**Task directions**
In the entries below, count every line with the word "Given". Return only the count.

**Records provided**
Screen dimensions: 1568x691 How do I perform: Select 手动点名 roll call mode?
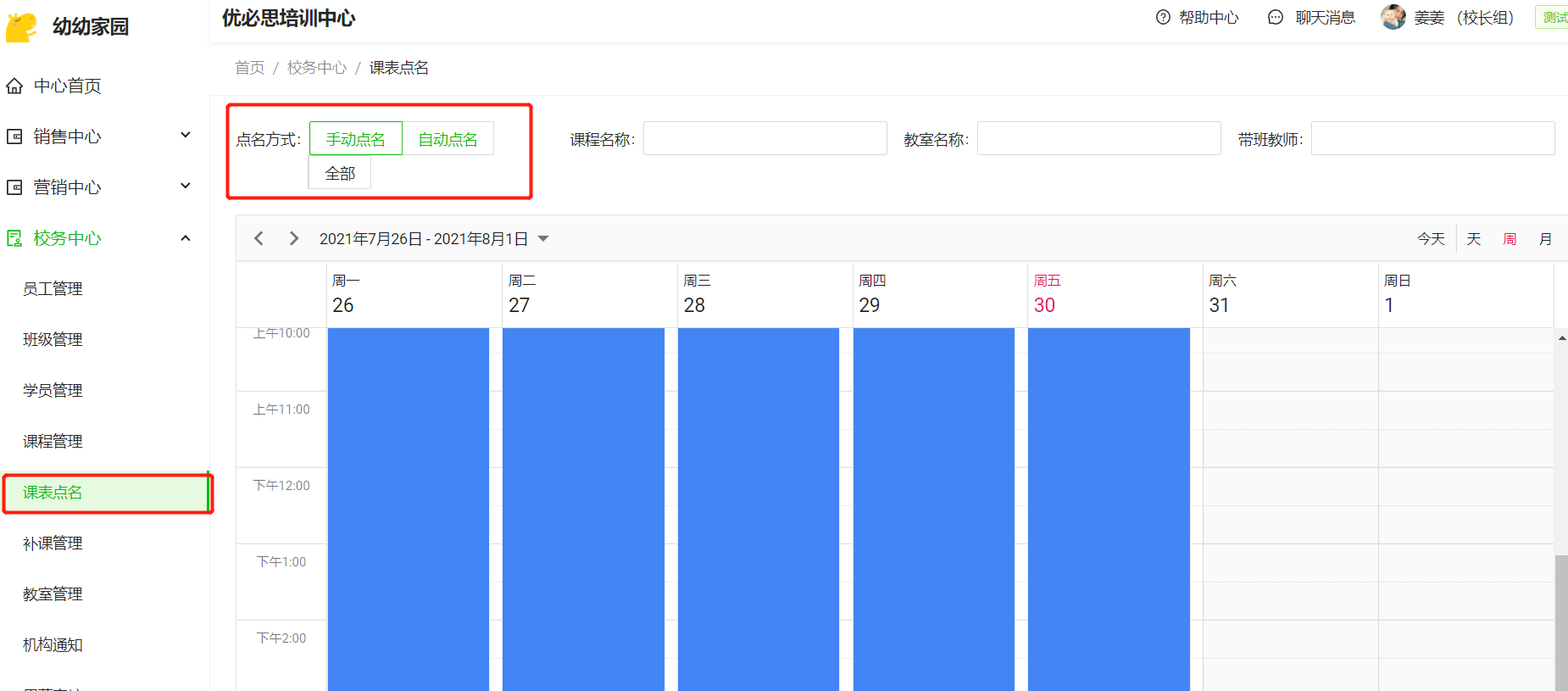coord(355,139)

* * *

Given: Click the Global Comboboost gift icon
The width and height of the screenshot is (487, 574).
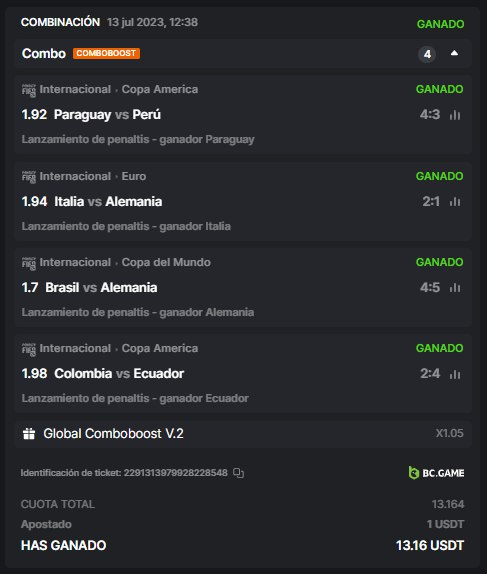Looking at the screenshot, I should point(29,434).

==

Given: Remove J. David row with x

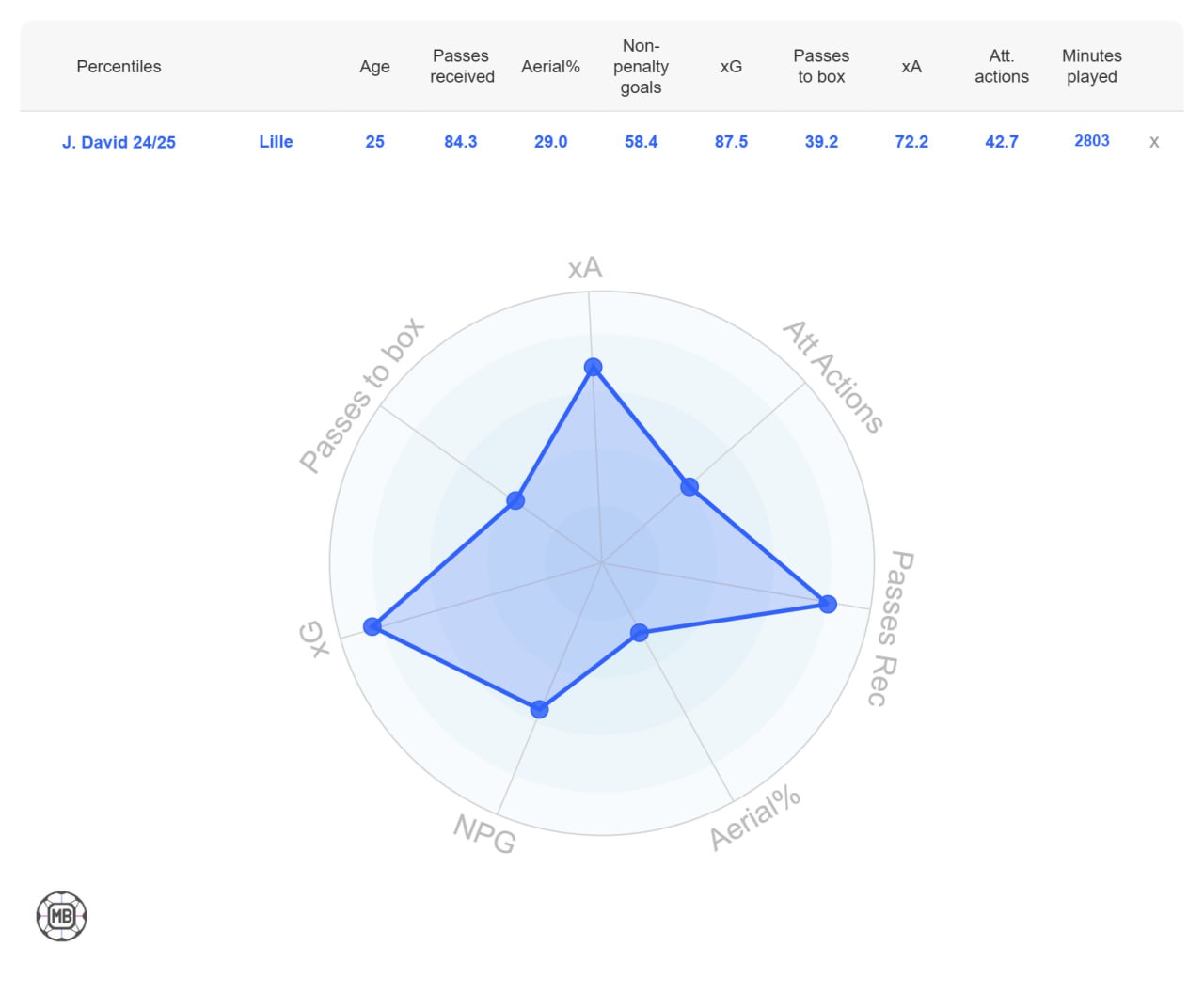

**Reply to the exercise**
2